UNPUBLISHED
UNITED STATES COURT OF APPEALS
FOR THE FOURTH CIRCUIT
No. 07-6621
MELVIN POUGH,
Petitioner - Appellant,
versus
JONATHAN E. OZMINT; STAN BURTT, Warden, Liber
Correctional Institution; HENRY MCMASTER,
Attorney General of the State of South
Carolina,
Respondents - Appellees.
Appeal from the United States District Court for the District of
South Carolina, at Charleston. David C. Norton, District Judge.
(2:06-cv-03279-DCN)
Submitted: August 23, 2007 Decided: August 29, 2007
Before WILLIAMS, Chief Judge,* and WILKINS and HAMILTON, Senior
Circuit Judges.
Dismissed by unpublished per curiam opinion.

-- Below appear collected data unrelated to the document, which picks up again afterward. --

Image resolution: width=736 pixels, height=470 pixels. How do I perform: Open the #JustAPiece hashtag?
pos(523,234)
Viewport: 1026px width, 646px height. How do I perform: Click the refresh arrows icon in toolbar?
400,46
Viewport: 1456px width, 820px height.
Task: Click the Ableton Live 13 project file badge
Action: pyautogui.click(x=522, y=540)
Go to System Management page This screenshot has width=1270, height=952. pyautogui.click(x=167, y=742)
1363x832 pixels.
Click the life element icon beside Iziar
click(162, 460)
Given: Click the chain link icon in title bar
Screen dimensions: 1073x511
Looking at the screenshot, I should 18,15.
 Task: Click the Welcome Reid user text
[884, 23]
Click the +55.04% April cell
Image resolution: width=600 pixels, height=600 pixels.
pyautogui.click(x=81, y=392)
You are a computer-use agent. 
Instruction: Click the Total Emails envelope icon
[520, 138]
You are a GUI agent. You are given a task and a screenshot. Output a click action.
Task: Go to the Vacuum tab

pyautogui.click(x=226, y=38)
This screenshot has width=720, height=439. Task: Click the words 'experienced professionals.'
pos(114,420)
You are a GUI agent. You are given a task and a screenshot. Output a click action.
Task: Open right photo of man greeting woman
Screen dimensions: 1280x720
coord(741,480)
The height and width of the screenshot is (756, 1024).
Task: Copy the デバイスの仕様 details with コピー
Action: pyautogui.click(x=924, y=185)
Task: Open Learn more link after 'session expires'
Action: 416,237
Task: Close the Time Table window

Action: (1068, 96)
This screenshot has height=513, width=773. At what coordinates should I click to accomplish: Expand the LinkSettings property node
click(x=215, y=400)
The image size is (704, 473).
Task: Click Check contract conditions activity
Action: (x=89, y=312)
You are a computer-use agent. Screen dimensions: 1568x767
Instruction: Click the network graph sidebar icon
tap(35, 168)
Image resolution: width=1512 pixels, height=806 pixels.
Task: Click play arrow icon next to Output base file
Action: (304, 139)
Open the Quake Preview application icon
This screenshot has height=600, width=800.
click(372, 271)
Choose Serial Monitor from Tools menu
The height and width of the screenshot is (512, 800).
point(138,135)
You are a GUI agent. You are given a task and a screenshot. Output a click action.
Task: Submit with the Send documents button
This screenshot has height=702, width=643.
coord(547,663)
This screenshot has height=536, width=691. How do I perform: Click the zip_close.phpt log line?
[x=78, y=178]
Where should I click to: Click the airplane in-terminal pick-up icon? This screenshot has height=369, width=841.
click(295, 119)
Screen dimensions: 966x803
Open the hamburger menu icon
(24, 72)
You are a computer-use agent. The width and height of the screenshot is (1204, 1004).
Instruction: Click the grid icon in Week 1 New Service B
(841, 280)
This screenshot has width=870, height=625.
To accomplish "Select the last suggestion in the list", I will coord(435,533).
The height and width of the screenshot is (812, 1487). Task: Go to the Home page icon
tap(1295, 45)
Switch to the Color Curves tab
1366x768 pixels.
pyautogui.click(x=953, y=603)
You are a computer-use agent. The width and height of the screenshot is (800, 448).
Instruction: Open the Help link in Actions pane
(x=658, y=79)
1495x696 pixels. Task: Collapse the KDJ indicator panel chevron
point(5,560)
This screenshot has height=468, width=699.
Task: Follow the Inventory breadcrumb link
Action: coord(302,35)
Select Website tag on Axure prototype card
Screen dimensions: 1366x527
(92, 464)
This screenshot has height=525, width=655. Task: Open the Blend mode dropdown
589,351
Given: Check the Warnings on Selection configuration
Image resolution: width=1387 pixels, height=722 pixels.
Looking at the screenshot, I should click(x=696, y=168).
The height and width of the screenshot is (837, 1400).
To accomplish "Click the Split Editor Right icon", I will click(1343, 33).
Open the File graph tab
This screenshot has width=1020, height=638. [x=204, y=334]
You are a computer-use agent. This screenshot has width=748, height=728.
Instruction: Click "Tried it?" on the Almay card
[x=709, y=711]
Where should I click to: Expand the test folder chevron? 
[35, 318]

Melvin Pough, Appellant Pro Se. William Edgar Salter, III, OFFICE
OF THE ATTORNEY GENERAL OF SOUTH CAROLINA, Columbia, South
Carolina, for Appellee.
*
Chief Judge Williams was a member of the original panel but
did not participate in the decision. This opinion is filed by a
quorum of the panel pursuant to 28 U.S.C. § 46(d).
Unpublished opinions are not binding precedent in this circuit.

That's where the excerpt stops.